→ Your instructions
Only the lines that include "Given" should be copied from the data below.

Provided data START

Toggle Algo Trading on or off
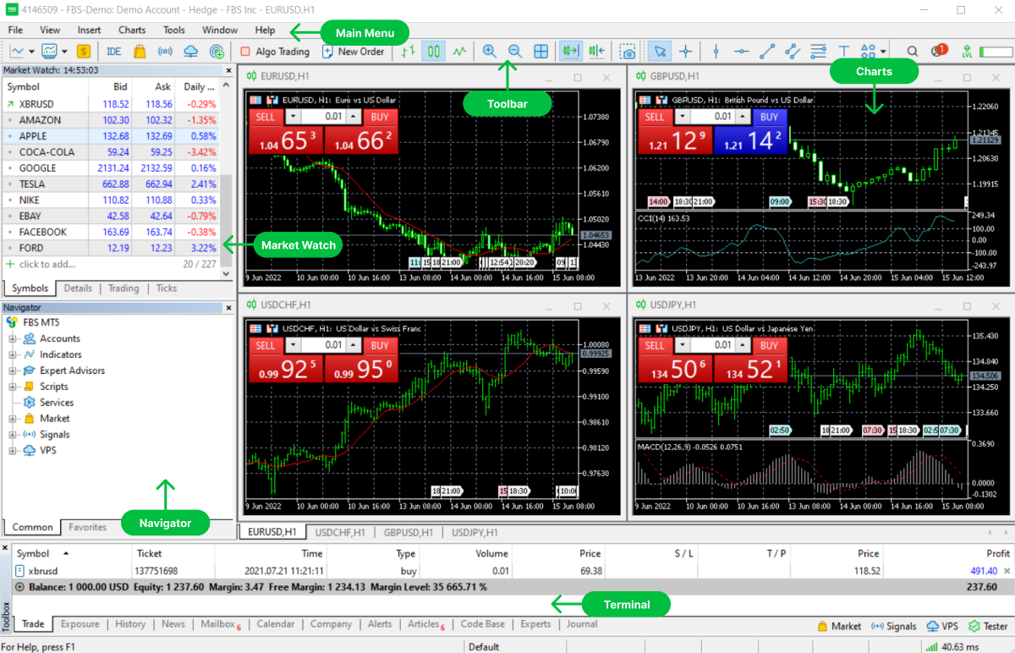The image size is (1015, 653). [x=275, y=52]
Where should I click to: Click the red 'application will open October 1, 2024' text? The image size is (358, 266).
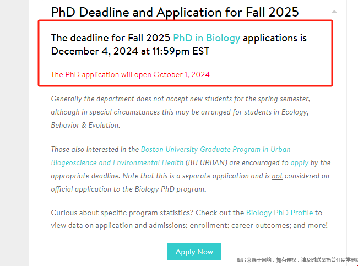point(145,75)
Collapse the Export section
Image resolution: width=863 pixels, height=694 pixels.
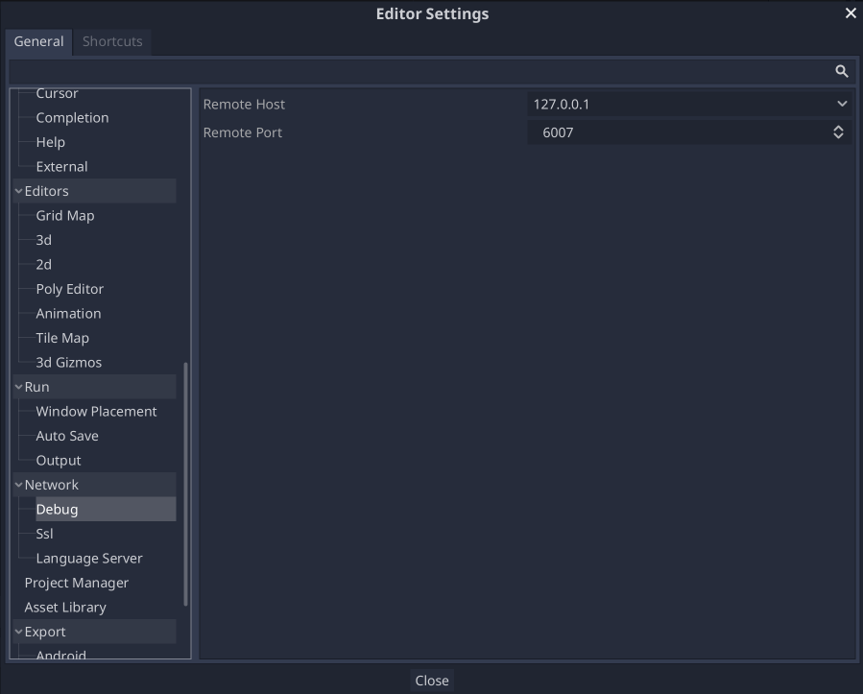coord(17,631)
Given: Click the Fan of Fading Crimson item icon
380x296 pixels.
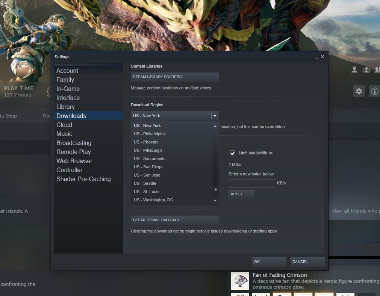Looking at the screenshot, I should click(x=240, y=281).
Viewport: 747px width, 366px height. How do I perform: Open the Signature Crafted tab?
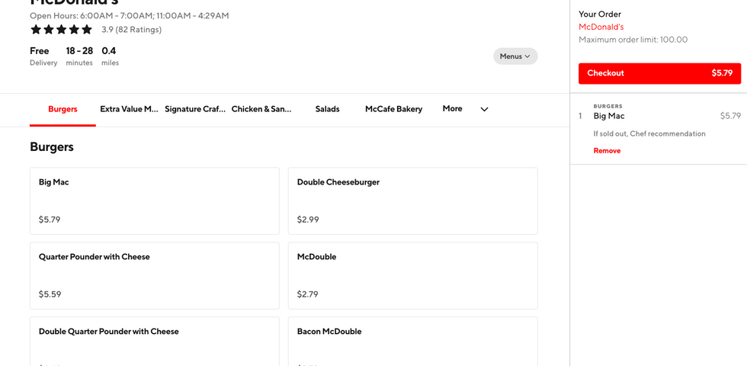[195, 109]
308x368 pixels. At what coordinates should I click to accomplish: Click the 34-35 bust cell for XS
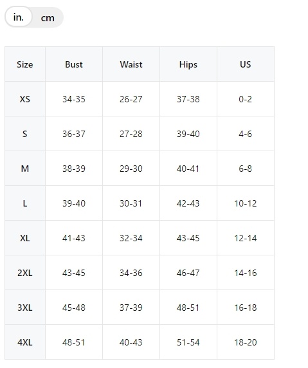point(74,99)
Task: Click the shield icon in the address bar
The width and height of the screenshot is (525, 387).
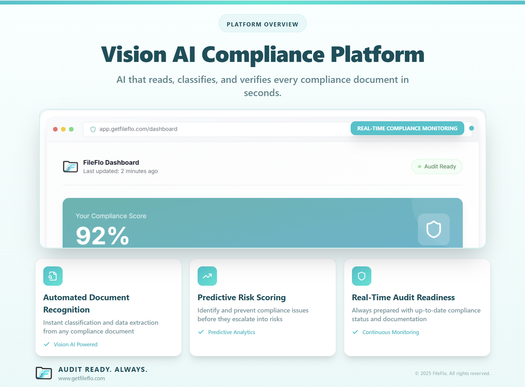Action: click(93, 129)
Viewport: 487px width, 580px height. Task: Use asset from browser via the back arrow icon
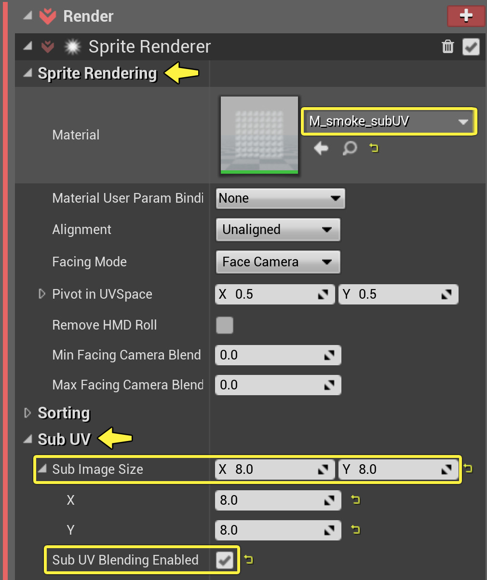tap(321, 149)
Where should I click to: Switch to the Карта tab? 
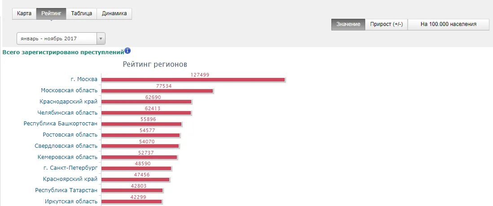point(24,13)
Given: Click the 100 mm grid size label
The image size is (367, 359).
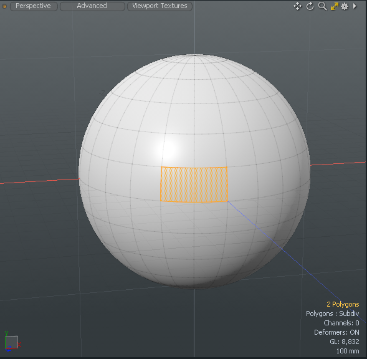Looking at the screenshot, I should (348, 351).
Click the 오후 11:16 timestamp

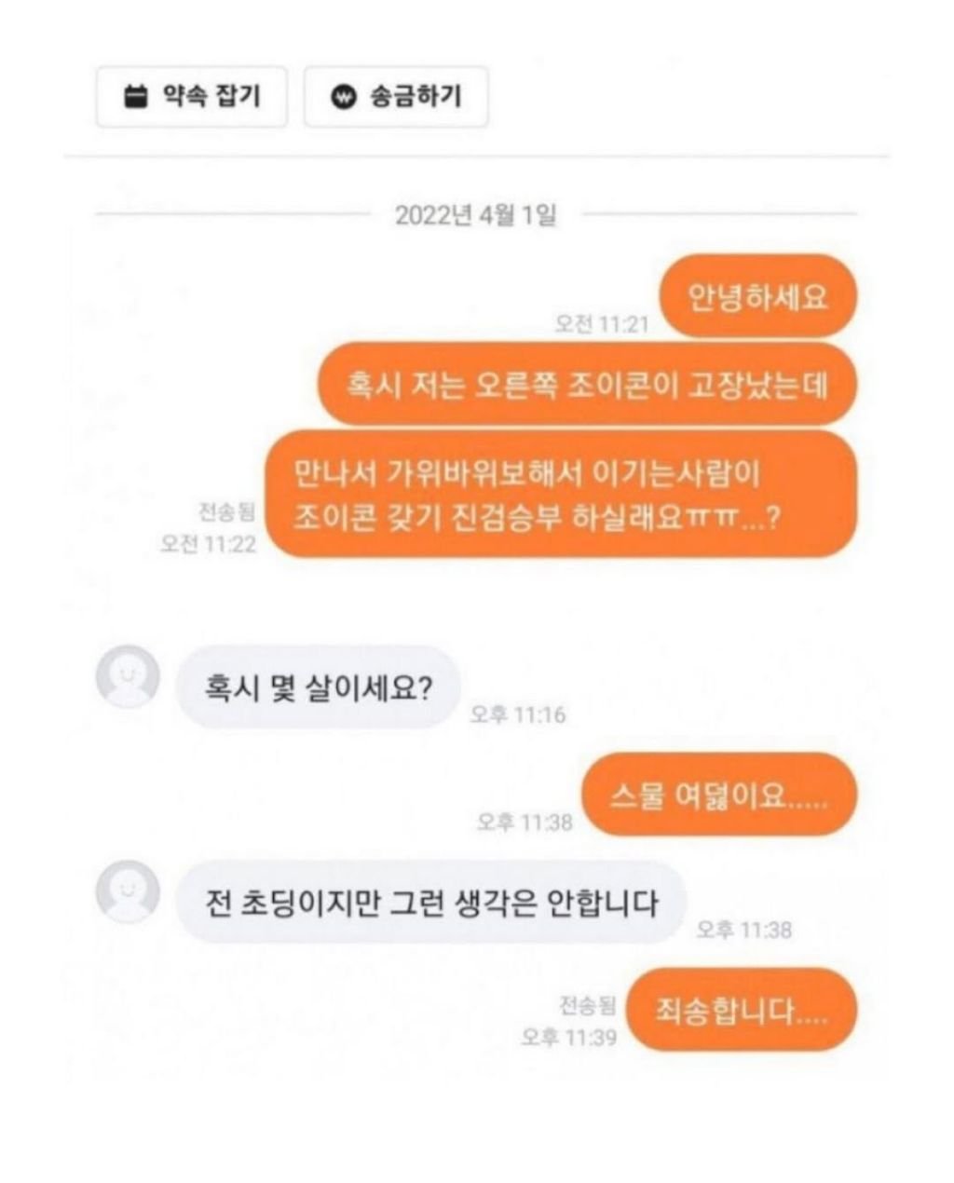tap(517, 714)
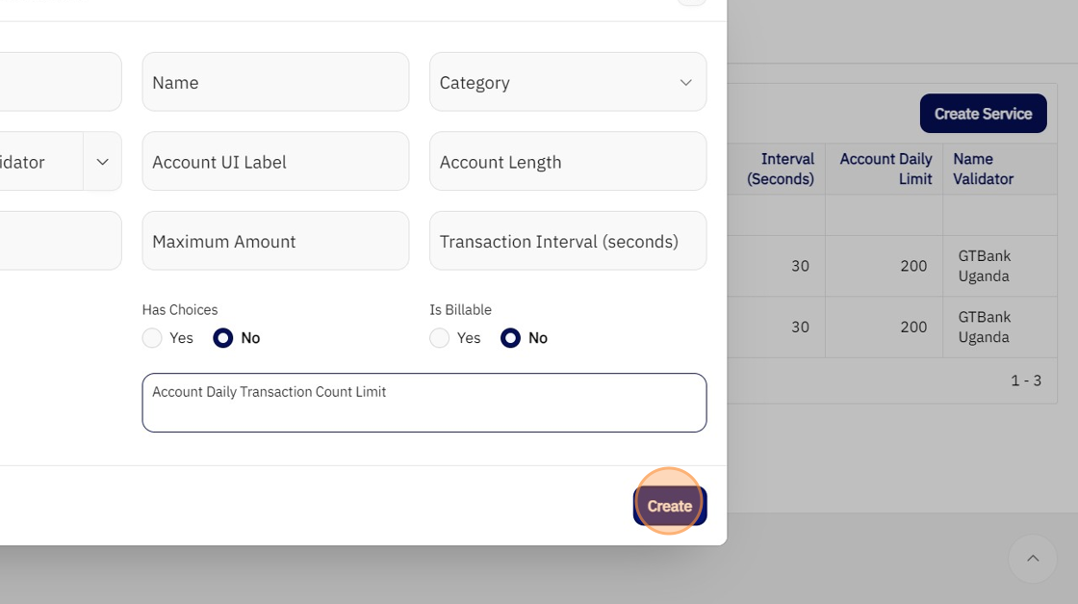
Task: Click the scroll-to-top arrow icon
Action: click(x=1033, y=559)
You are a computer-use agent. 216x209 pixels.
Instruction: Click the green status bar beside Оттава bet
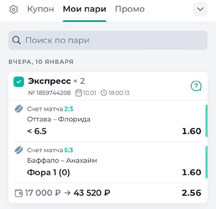[206, 121]
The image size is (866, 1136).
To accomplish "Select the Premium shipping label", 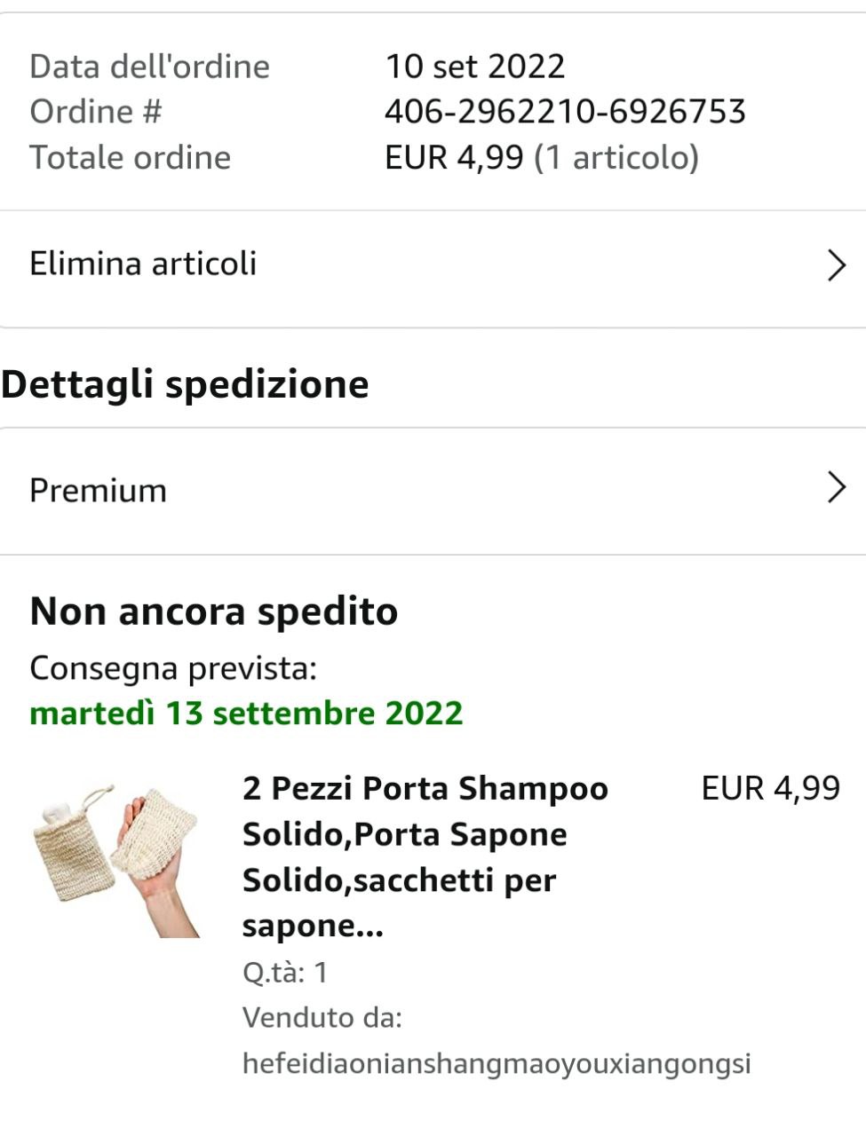I will click(98, 490).
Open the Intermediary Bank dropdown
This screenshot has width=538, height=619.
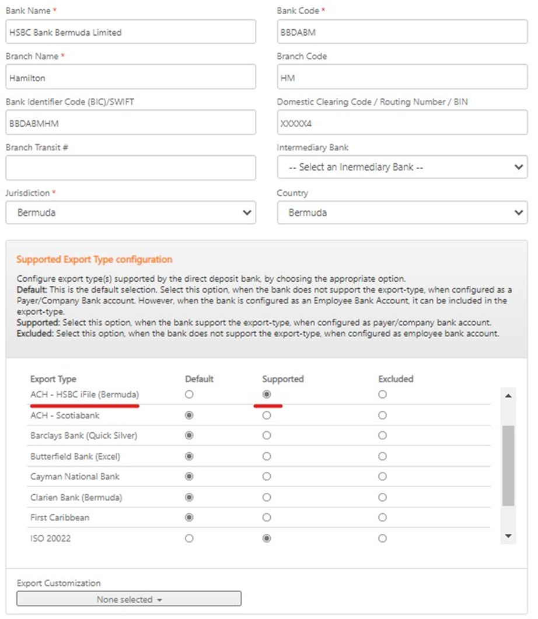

Provided data END

→ Task result
Given: Click the Fan of Fading Crimson item icon
Given: Click the 100 mm grid size label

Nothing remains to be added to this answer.